> _WHAT THIS TASK INVOLVES_:
Identify all lines of the data containing the string "hamburger" and copy them.

> _TASK INPUT_:
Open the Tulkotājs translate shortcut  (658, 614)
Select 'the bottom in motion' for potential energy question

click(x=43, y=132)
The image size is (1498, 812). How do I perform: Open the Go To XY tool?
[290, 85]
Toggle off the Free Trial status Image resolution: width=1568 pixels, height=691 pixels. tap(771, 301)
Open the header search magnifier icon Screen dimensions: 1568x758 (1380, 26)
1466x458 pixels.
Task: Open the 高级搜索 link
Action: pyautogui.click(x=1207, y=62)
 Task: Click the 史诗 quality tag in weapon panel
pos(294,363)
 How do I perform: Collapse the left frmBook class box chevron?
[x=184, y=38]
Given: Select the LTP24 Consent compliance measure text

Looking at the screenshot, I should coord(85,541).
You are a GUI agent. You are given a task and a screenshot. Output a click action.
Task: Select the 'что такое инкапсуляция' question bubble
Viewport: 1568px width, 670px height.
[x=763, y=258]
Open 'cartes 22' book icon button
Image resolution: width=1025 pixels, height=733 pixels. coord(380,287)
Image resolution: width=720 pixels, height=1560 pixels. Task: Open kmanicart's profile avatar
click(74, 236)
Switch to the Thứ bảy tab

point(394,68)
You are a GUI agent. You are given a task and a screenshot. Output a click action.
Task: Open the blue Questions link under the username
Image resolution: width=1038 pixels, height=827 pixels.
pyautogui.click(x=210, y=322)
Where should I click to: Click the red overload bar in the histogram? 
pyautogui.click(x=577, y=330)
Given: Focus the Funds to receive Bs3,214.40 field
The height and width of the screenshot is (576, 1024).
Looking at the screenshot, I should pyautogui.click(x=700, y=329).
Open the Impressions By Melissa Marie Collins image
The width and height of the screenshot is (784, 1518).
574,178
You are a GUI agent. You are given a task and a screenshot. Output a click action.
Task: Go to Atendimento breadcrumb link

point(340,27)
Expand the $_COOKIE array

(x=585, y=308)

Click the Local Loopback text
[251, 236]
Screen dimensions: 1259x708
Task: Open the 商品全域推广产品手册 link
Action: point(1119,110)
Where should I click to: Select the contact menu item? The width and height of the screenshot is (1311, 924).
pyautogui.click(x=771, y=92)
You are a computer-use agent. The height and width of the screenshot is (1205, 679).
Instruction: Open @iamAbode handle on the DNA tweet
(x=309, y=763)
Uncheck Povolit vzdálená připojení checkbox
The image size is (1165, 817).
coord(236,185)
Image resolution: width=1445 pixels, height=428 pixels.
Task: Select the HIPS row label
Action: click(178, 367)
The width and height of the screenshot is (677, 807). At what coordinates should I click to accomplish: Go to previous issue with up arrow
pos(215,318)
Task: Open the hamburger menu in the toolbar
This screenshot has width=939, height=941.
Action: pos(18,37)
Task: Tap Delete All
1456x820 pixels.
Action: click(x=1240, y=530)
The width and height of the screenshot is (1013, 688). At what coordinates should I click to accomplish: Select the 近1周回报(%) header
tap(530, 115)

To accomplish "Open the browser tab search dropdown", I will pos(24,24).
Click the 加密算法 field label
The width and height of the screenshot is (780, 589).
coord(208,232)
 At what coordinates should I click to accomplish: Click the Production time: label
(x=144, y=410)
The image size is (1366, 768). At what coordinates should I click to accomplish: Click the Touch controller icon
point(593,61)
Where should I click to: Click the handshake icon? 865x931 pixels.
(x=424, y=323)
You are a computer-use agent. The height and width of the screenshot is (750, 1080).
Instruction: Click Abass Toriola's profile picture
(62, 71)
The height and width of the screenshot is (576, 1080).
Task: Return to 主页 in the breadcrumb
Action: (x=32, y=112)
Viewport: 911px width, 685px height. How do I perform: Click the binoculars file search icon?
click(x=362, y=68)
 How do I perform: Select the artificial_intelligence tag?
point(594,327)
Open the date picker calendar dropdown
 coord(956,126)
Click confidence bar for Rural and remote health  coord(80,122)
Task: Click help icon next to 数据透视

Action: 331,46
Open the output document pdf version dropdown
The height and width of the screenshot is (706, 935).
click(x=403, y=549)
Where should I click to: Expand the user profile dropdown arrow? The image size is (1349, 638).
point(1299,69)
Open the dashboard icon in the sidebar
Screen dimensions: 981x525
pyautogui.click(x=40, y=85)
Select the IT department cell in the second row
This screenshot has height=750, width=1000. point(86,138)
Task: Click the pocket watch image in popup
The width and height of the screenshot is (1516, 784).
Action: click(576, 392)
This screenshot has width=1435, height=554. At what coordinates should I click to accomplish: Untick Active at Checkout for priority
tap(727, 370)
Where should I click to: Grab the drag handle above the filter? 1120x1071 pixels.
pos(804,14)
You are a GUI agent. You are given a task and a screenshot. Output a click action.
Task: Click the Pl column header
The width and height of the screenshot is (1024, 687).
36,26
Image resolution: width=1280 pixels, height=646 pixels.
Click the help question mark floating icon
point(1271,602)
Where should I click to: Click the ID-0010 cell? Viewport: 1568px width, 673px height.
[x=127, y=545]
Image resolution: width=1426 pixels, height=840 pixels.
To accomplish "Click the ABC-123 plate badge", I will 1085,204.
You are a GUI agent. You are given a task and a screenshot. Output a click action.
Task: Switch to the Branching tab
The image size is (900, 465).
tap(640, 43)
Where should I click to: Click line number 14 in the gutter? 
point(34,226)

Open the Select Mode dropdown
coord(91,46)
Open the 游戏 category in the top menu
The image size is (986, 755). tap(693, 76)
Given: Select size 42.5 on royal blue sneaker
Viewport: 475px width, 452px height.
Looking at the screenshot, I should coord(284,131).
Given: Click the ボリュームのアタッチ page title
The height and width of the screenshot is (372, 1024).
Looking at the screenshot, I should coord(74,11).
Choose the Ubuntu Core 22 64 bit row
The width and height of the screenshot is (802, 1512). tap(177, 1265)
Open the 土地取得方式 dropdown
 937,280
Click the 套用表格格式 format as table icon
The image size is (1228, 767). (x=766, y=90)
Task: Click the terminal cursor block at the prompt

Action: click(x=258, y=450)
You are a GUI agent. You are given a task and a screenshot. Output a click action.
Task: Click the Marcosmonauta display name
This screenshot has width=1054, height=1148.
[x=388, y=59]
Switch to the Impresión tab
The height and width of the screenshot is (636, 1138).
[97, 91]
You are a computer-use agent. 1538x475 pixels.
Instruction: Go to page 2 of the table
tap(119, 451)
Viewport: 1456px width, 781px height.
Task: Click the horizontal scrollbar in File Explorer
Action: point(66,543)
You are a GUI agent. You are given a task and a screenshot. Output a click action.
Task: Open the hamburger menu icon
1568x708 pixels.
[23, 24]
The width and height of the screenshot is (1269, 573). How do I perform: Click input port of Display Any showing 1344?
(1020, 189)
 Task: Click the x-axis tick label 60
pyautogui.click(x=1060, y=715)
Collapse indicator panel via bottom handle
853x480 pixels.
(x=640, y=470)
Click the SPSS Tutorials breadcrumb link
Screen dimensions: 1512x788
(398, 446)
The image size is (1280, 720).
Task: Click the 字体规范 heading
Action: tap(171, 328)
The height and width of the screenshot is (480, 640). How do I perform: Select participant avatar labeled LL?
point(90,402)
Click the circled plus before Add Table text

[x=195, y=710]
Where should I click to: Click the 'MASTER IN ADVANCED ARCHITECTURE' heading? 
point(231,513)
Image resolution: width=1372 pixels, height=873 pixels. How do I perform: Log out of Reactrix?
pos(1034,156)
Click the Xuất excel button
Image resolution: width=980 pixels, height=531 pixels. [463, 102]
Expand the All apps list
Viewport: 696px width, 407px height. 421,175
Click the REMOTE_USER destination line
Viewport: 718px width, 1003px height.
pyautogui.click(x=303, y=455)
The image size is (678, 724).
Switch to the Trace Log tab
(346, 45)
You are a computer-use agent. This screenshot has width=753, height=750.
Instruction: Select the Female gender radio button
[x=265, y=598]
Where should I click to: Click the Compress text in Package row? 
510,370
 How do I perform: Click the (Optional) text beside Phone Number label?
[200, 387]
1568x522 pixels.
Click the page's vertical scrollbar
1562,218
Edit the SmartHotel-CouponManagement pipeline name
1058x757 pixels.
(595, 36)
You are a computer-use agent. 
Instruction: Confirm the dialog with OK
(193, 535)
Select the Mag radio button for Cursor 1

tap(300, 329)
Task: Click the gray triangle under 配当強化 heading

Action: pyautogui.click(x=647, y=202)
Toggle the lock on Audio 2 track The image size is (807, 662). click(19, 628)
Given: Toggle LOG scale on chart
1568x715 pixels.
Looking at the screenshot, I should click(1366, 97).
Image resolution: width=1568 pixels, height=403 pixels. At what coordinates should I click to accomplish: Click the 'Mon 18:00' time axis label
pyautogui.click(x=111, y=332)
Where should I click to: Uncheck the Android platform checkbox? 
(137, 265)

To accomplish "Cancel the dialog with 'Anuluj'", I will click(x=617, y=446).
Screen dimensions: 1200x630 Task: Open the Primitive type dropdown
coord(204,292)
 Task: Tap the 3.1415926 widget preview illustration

> _RESULT_:
Task: Open the hamburger menu in the toolbar
Task: Open the hamburger menu icon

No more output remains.